Jugendamt-Abgabe: “gesellschaftspolitisch falsch und zu kurz gedacht”

Mit Sorge betrachtet die Gewerkschaft ver.di die anhaltendenden Diskussionen um die Abgabe des städtischen Jugendamts Bad Kreuznach an den Kreis. Die Auseinandersetzung werde auf einer falschen Ebene geführt und die Leidtragenden seien am Ende die Kinder und Familien in der Stadt. Die Frage würde aktuell alleine unter dem Gesichtspunkt der Kosteneinsparung diskutiert. Viel wichtiger sei aber die Frage, welchen Stellenwert Kinder-, Jugend- und Familienpolitik in der Stadt haben sollen.

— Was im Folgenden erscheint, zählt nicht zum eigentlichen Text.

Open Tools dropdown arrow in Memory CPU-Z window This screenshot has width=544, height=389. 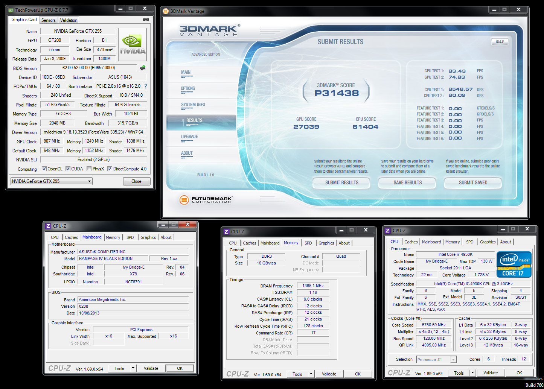coord(311,374)
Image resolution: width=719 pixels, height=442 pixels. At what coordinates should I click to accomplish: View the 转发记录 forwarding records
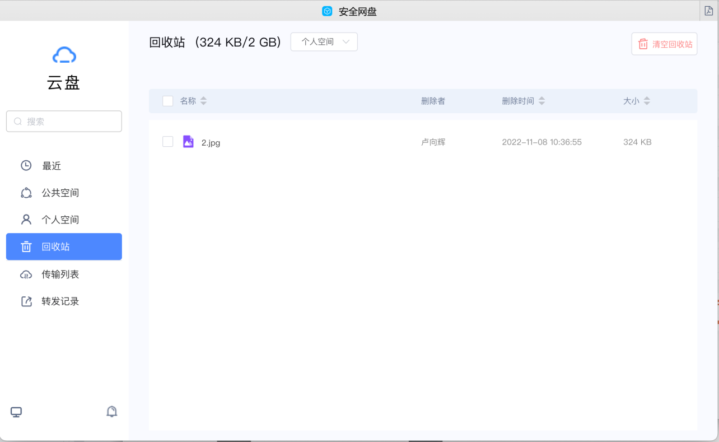coord(60,301)
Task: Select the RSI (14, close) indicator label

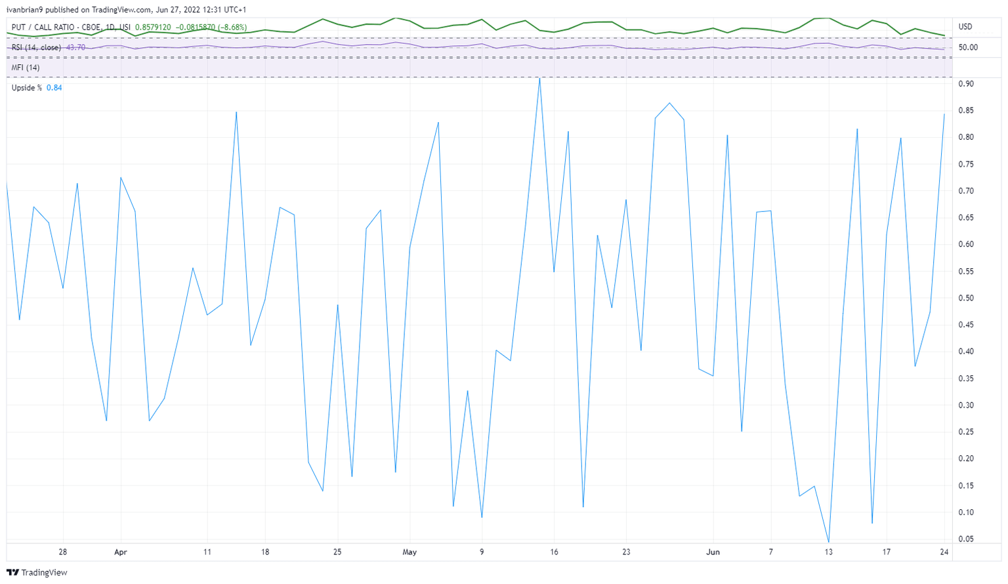Action: pos(36,47)
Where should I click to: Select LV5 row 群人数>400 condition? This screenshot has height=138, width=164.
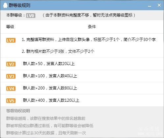51,100
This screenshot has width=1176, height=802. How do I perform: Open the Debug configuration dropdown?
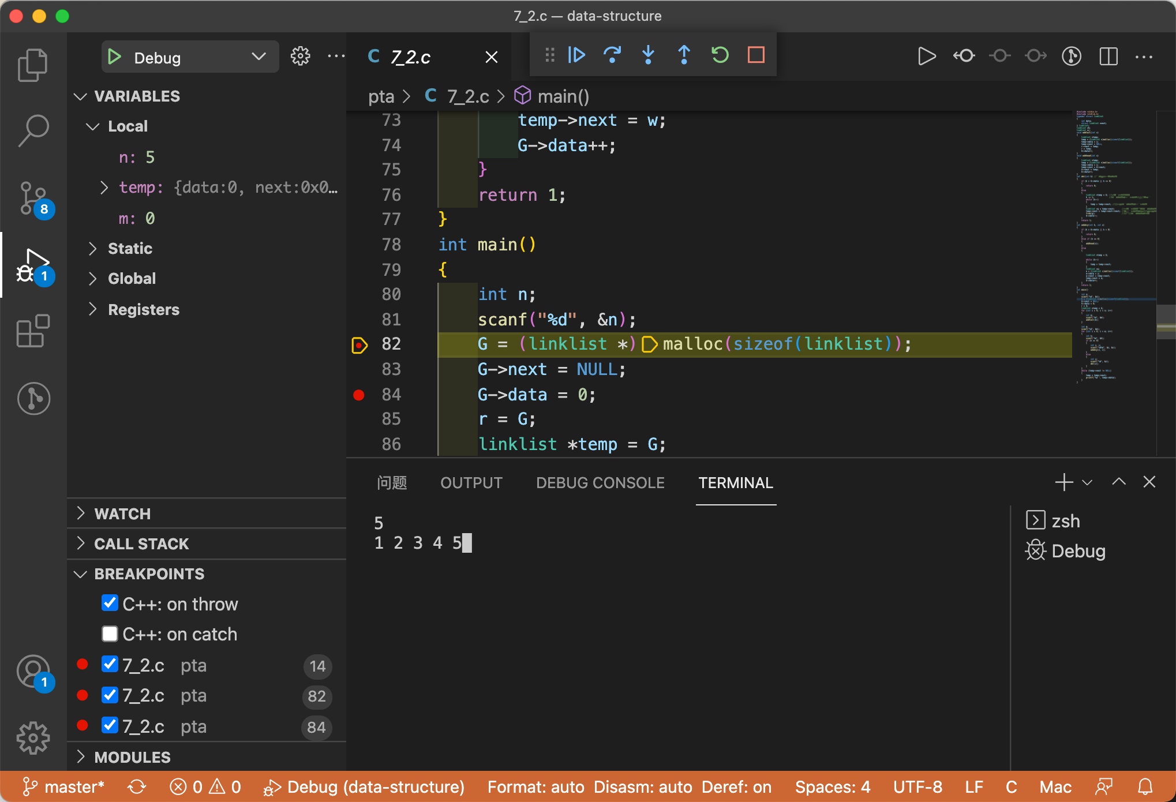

„Durch die Abgabe des Jugendamtes verzichtet die Stadt auf 43 Millionen Euro an Steuergeldern, über deren Verwendung sie selbst bestimmen kann. Die Arbeit des Jugendamtes bestimmt maßgeblich die Rahmenbedingungen für Familien, Kinder, Jugendliche, Eltern und Großeltern in der Stadt. Nicht zuletzt durch die Finanzierung und Steuerung der Kindertagesstätten und Jugendzentren. Diesen Gestaltungsspielraum freiwillig aufzugeben halten wir für falsch.“, so Christian Baer, Gewerkschaftssekretär.

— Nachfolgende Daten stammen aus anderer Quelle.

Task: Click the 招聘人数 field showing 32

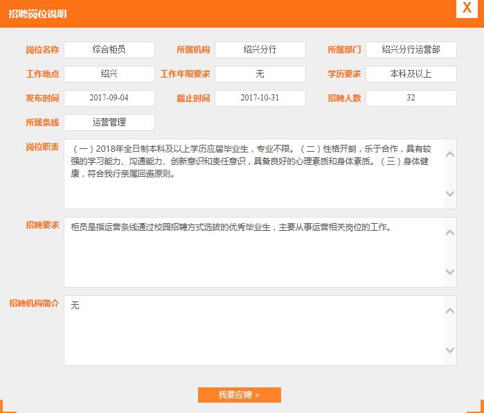Action: click(x=411, y=98)
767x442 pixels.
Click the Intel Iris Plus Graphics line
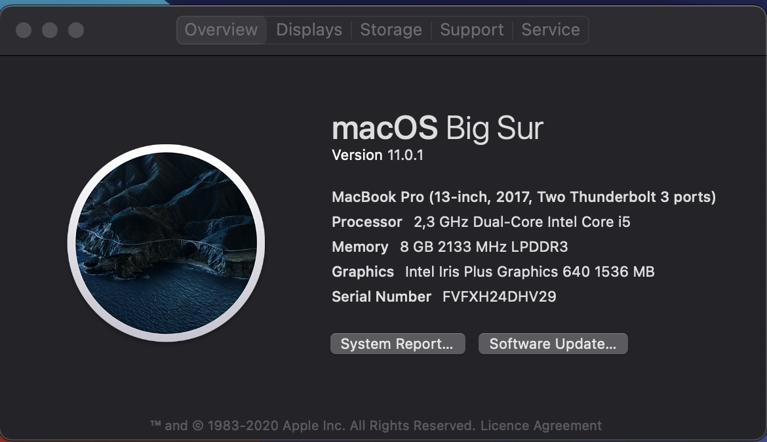point(493,271)
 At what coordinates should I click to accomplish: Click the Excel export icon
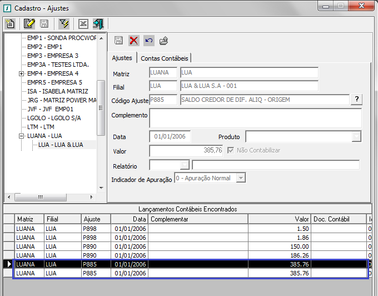(x=83, y=23)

Auch sei die Maxime der Kosteneinsparung um jeden Preis eine ziemlich kurzsichtige. „Die Ergebnisse einer guten Kinder-, Jugend- und Familienpolitik zeigen sich meist erst nach Jahrzehnten. Die Folgen einer schlechten Kinder-, Jugend- und Familienpolitik sind oft erhöhte Ausgaben für Sozialleistungen und Sicherheit.“ so Baer. „Jetzt auf Teufel komm raus das Jugendamt abzugeben, um 2 bis 3 Millionen Euro einzusparen, ohne zu wissen, wieviel Geld man anschließend als Abgabe wieder an den Kreis weiterreichen muss und was von dort wieder in die Stadt investiert wird, ist ein riskantes Geschäft.“ Sowohl die Daten zur Kinderarmut als auch zur Jugendarbeitslosigkeit und zu bestimmten Familienformen zeigten, dass überdurchschnittlich viele junge Menschen und Familien (auch Großeltern) sich in prekären Lebenslagen befinden.

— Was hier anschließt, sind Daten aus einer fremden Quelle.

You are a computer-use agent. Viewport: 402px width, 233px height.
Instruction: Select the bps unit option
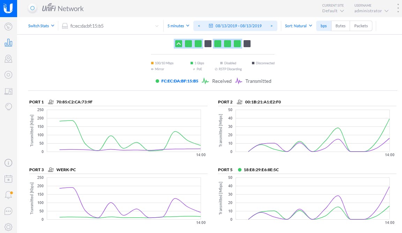coord(323,26)
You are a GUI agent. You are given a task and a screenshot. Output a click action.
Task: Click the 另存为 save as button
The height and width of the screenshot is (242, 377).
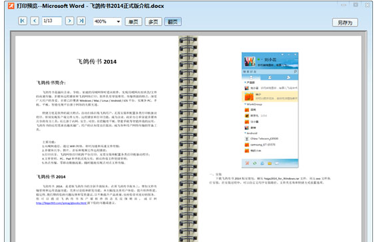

Daraus würden sich besondere Anforderungen zur Ausgestaltung eines funktionierenden Gemeinwesens, das Benachteiligungen abbaut und Teilhabechancen eröffnet, ergeben. Dass der Stadtrat beschlossen hat, sich nicht mit den Gutachten zu beschäftigen, die diese Situation seit Jahrzehnten verdeutlichen und den zuständigen Jugendhilfeausschuss anzuhören, bezeichnet Baer als „Skandal und beispiellose Ignoranz“.

Ebenfalls unklar sei auch noch die Frage, ob eine Abgabe des Jugendamts überhaupt vom Bad Kreuznacher Stadtrat beschlossen werden kann, oder ob hierfür eine Gesetzesänderung durch den Landtag notwendig ist. Die seit November wieder aufgeflammte Situation verunsichere die Beschäftigten. „Der Konflikt wird auf dem Rücken der Kinder, Familien und zuletzt auch der Beschäftigten ausgetragen. Diese gehen jeden Tag zur Arbeit und wollen höchstmotiviert und mit Herzblut ihren Job erledigen. Die tägliche Ungewissheit über das Fortbestehen ihres Arbeitsplatzes zermürbt die Leute aber Stück für Stück. Das muss ein Ende haben!“, so Baer.